#### PASSAGE
Witching & Bitching (Las brujas de Zugarramurdi) (2013)

This Spanish absurdist horror-comedy is a crazy mix of folk horror (Sugarramurdi is believed to be home to witches), spectacular black satire, action and drama. Director Alex de la Iglesia made a film that draws inspiration from Rodriguez's From Dusk till Dawn – we get to see lots of battles with evil spirits, only instead of vampires, the men are hunted by Navarrese witches. Despite the clever combination of genres, what stands out most about Witching&Bitching is the broad range of its humour. Interestingly, the male characters make fun of mass culture and relationships with exes and sometimes act like schoolboys, giggling about sex, while the witches, by contrast, make harsh jokes about the roles that society imposes on women and the consumerist attitudes toward them. There's also plenty of creepy mysticism about covens in the film. Witching&Bitching may be perplexing at first, but everyone is bound to find something to enjoy in this horror comedy.

The Addams Family (1991)

If there were a contest for the weirdest family in movies, the Addamses would win hands down – Morticia grows poisonous plants in the greenhouse, Wednesday likes to torture her brother Pugsley, and Uncle Fester blows up dynamite in his room. The family's favourite pastimes include playing dig up the dead man and mazurka with sabres. The Adams Family's over-the-top gothicism and infernality are captivating and the dark humour that every scene is filled to the brim with is so disarmingly unapologetic that it wins over the audiences despite being truly shocking at times.

The Addams Family is a very well-meaning horror movie whose essential message is that you don't need to be afraid to be different and you should accept your family regardless of how weird it may be.

What We Do in the Shadows (2014)
########
WRITTEN PROBLEM: According to the film reviews, what does Morticia grow in the greenhouse?
#### DATA EXTRACT
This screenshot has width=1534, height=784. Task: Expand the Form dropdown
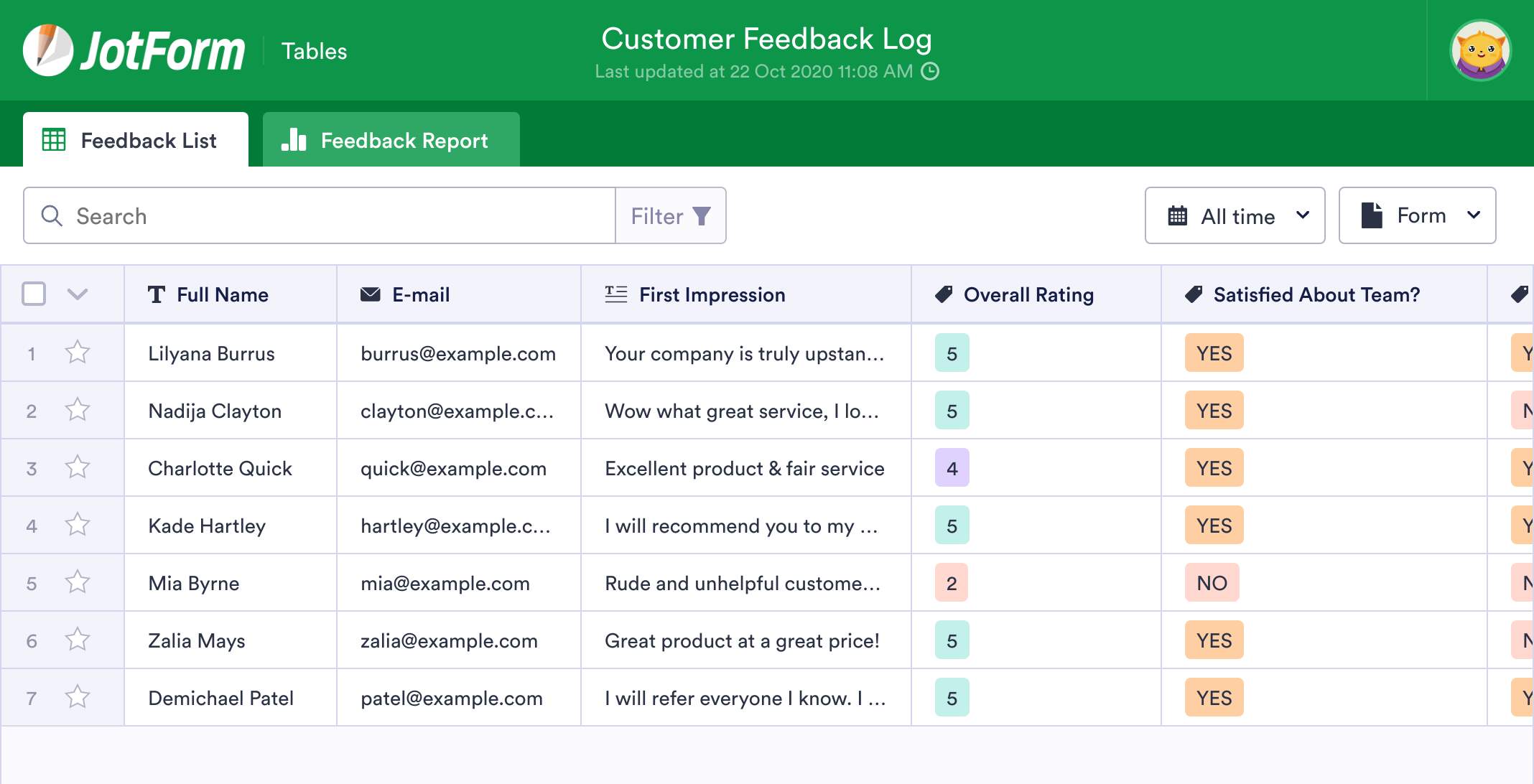tap(1416, 215)
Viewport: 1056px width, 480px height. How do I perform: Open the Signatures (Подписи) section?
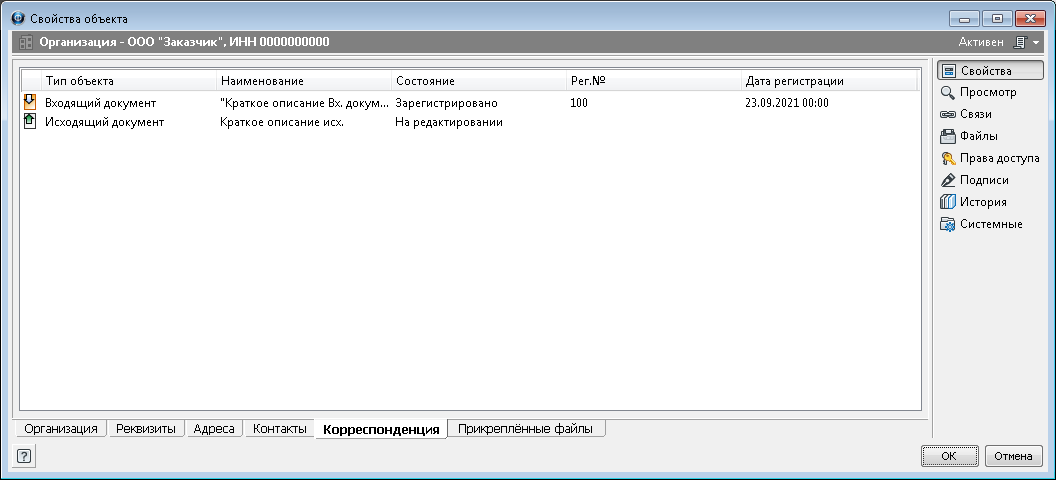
########
CORRECT OUTPUT: Poisonous plants.